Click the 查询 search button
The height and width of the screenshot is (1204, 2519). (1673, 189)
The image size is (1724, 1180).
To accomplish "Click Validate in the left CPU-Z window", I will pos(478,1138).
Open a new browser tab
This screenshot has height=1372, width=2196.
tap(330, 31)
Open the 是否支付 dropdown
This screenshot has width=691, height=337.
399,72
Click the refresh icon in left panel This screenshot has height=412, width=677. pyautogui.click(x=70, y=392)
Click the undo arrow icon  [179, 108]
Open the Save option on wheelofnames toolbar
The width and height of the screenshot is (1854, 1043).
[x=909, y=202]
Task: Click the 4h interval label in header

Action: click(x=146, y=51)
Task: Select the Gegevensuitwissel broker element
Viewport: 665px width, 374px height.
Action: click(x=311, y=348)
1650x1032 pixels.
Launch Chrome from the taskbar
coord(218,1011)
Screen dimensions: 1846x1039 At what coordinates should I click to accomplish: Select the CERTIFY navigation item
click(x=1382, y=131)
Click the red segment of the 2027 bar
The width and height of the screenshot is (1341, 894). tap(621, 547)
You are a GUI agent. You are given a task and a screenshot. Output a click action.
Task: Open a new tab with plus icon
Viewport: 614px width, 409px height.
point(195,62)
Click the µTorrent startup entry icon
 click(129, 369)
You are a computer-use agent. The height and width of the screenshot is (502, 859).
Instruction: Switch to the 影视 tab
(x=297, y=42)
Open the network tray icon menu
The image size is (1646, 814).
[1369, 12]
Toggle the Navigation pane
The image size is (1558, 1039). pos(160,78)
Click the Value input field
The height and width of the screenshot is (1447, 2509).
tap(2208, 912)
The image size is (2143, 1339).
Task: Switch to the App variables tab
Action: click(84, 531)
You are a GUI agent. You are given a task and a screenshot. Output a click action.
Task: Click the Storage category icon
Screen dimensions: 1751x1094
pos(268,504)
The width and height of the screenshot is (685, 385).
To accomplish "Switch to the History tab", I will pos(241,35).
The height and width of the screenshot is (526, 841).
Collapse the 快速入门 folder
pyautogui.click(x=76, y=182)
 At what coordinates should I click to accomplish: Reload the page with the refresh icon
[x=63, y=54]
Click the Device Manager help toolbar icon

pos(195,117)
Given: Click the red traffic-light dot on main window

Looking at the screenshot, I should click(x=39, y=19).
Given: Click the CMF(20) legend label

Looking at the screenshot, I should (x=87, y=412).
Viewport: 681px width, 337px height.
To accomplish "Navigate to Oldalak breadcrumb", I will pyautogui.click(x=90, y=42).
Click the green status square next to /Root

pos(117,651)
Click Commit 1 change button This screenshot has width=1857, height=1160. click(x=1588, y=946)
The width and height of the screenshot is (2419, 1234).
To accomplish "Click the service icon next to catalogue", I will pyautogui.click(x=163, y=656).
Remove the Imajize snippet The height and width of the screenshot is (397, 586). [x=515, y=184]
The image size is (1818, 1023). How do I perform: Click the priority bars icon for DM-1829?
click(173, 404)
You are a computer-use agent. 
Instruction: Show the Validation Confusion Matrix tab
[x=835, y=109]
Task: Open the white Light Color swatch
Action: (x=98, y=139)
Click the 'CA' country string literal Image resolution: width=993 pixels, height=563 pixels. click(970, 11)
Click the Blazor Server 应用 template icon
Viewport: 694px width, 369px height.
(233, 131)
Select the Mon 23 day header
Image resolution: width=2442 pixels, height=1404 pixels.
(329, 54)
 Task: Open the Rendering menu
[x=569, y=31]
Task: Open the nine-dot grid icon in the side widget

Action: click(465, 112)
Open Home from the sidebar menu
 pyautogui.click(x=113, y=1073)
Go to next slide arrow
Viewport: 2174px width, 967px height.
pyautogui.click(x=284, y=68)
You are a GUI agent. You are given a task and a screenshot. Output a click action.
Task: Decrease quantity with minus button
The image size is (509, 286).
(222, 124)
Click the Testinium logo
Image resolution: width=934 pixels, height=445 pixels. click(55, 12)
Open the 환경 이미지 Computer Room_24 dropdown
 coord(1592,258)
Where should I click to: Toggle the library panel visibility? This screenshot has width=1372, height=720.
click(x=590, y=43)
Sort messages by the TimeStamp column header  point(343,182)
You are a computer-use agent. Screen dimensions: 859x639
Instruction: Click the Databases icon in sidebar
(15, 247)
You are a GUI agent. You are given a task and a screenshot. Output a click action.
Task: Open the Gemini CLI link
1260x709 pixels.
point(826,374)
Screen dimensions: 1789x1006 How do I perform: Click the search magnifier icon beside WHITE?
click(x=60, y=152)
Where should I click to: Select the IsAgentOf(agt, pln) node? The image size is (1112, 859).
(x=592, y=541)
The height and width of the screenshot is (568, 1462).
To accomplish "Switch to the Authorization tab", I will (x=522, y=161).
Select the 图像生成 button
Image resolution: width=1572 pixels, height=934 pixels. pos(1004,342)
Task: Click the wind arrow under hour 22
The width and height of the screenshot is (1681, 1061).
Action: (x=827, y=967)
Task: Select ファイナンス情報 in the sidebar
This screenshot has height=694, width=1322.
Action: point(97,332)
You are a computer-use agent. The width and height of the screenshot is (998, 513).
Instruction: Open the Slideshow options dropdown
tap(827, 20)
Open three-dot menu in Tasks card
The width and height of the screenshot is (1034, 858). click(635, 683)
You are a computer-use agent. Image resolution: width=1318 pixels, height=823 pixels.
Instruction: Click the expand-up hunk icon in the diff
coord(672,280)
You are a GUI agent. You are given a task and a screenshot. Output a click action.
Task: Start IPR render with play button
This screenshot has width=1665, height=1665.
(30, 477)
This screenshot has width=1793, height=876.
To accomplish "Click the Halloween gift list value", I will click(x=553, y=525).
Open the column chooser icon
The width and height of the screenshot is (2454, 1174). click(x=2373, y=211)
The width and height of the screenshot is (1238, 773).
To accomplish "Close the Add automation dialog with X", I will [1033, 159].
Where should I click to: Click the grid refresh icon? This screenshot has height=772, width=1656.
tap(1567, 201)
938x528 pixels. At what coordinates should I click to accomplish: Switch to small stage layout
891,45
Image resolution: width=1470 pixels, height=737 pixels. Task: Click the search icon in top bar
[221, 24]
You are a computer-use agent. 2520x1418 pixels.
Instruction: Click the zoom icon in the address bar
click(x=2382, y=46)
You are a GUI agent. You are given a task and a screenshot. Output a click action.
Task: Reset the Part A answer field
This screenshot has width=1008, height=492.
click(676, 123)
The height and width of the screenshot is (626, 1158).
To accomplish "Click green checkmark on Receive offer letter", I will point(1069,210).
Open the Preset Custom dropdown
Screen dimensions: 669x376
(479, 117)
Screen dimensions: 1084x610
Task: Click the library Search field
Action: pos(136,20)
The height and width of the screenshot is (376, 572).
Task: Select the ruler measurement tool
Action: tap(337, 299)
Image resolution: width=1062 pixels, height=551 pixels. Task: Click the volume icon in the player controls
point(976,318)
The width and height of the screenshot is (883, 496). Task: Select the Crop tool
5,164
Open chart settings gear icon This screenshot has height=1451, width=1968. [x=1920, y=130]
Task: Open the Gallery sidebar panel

= = =

→ Instructions to follow:
Please copy, exactly and with nothing else, the lines above beginning at the line that has "Click the refresh" and ending with the line that has "1650x1032 pixels.".

→ Expected output:
Click the refresh icon in left panel This screenshot has height=412, width=677. pyautogui.click(x=70, y=392)
Click the undo arrow icon  [179, 108]
Open the Save option on wheelofnames toolbar
The width and height of the screenshot is (1854, 1043).
[x=909, y=202]
Task: Click the 4h interval label in header

Action: click(x=146, y=51)
Task: Select the Gegevensuitwissel broker element
Viewport: 665px width, 374px height.
Action: click(x=311, y=348)
1650x1032 pixels.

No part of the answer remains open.